Not all of JLL's workforce will return immediately. In the case of the headquarters, only 25% of the workforce will occupy the space at any given time, which is in compliance with current state and local lockdown mandates in Illinois.
"The majority of our employees have told us that they are eager to return to the office," JLL Chief Human Resources Officer and Head of Corporate Real Estate Mary Bilbrey said in a statement. "Our people tell us that being in the office makes them happier and more productive."
Real estate services giant JLL currently has about 94,000 employees in 80 countries worldwide.
A separate recent survey by Colliers International reached a similar conclusion about working at home versus the office. On average, workers would like to work in the office at least three days a week, citing the office as important in building camaraderie and for separating work-life from home-life.

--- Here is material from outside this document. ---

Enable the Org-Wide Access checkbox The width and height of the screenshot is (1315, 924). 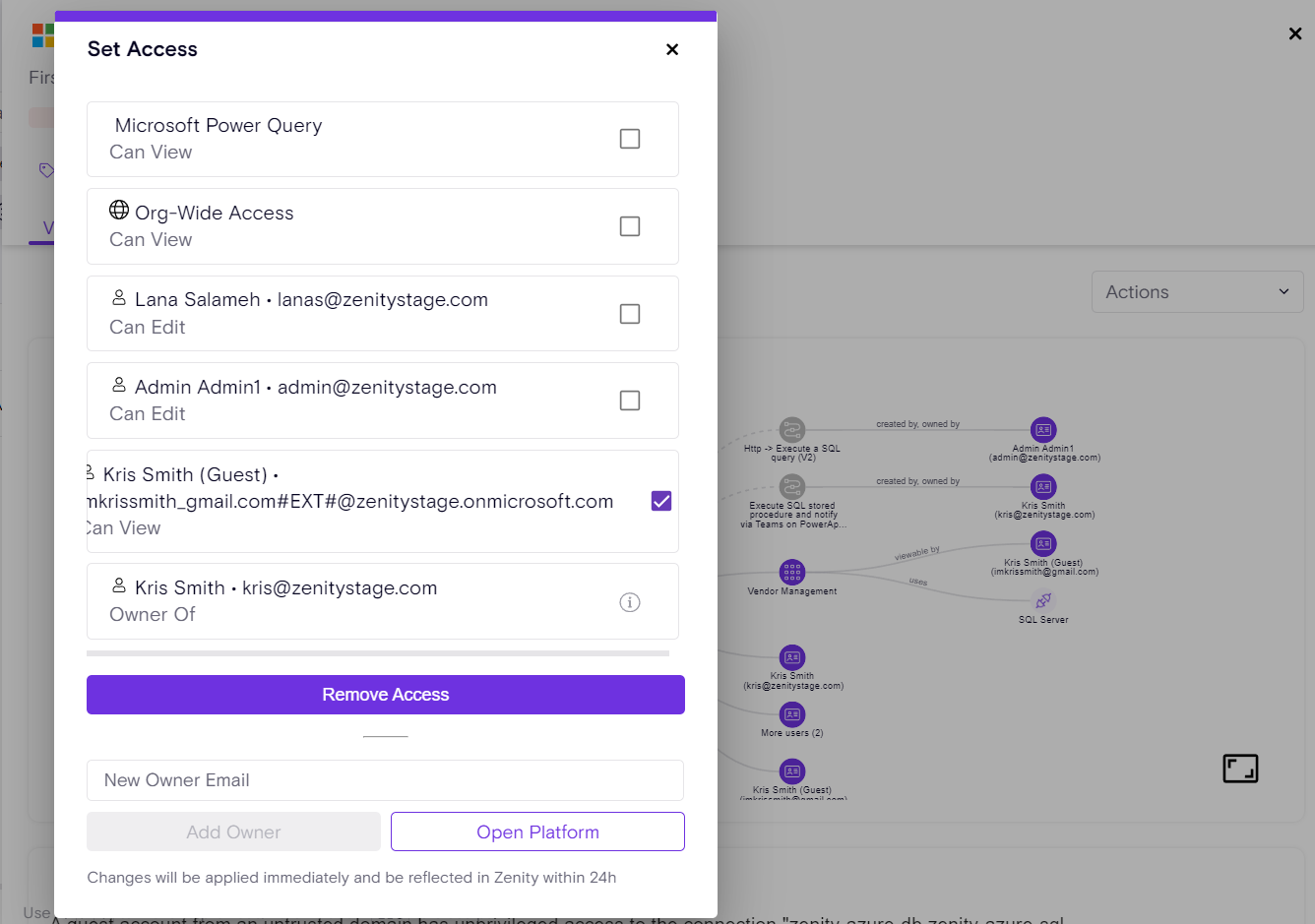[630, 226]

Other JLL locations in other parts of the world have largely reopened. The company says it has learned for its experience elsewhere and will implement such practices as revised space plans to promote social distancing, signage about hygiene practices, new cleaning protocols and cloth face coverings for employees.
JLL's move is part of a larger reinvention of office space to accommodate post-pandemic realities. In the short term, companies are planning a phased return to office space, according to a recent client survey by the Houston office of NAI Partners.
For now, two-thirds of those surveyed by NAI Partners aren't planning any major adjustments to their office space, but some will space employees farther apart or provide fewer common areas in which groups can congregate.
In the longer run, a major change ahead for office space might be a full reversal of the densification that took place in the 2010s.
With lower density, suburban satellite offices, considered a bit passe during the last decade, might also make a comeback. Such locations would offer suburban-located workers the option of a shorter commute than going to the urban office space, but also a place that doesn't mean working at home.
Under such a city-suburban hub-and-spoke office space model, an employee might work from home one day, then in a suburban office near home. On other days, he or she might want to work from a downtown office, to collaborate with others.